[Start of Attachment]

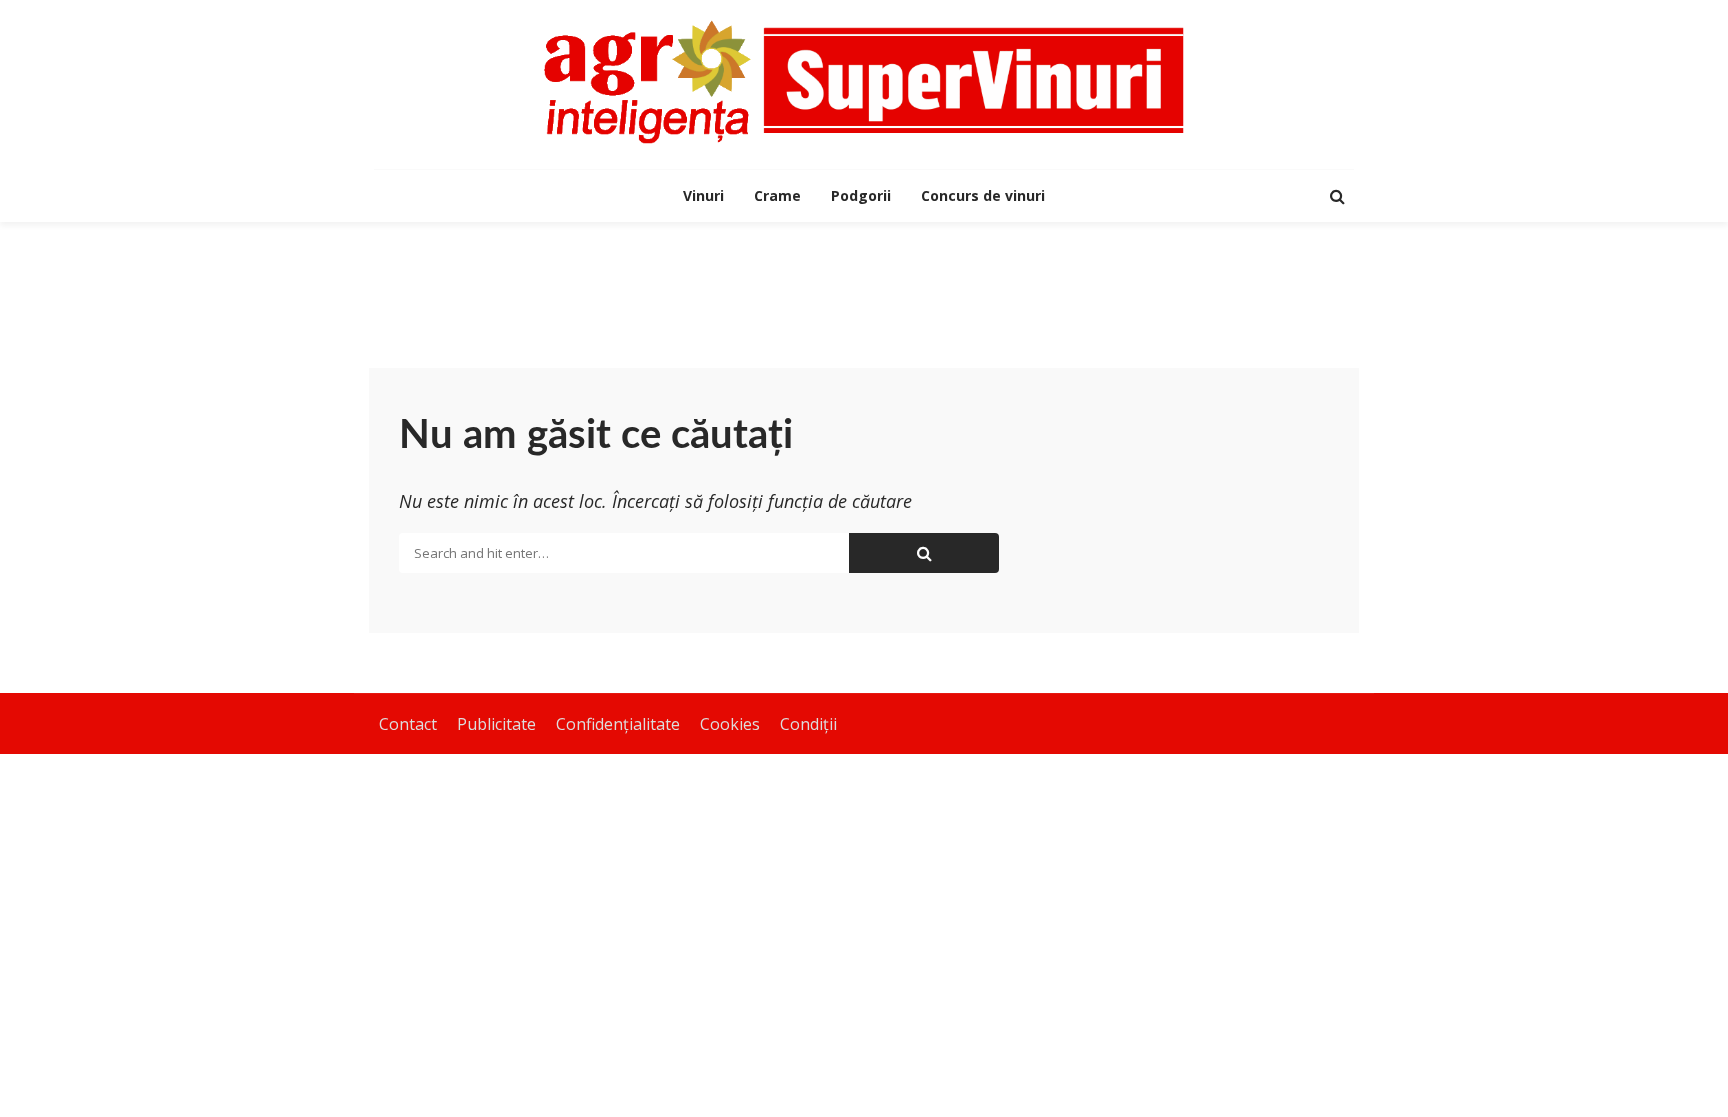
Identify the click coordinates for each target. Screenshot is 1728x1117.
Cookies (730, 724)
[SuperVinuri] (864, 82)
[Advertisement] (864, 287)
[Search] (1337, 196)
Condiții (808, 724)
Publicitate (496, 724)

[End of Attachment]
[Start of Attachment]

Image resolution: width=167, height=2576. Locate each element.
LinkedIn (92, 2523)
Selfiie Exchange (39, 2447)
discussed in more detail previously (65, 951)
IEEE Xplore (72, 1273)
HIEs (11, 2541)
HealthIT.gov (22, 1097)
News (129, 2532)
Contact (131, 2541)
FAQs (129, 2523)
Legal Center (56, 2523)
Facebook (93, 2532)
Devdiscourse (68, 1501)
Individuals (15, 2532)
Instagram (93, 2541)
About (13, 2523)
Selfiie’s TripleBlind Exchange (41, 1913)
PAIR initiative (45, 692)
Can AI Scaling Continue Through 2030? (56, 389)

[End of Attachment]

**EXERCISE OBJECTIVE**
The line above containing "Facebook (93, 2532)", the line containing "Can AI Scaling", and every line between them are to be transcribed exactly; no other line is wanted.

**WRITTEN RESPONSE**
Facebook (93, 2532)
Devdiscourse (68, 1501)
Individuals (15, 2532)
Instagram (93, 2541)
About (13, 2523)
Selfiie’s TripleBlind Exchange (41, 1913)
PAIR initiative (45, 692)
Can AI Scaling Continue Through 2030? (56, 389)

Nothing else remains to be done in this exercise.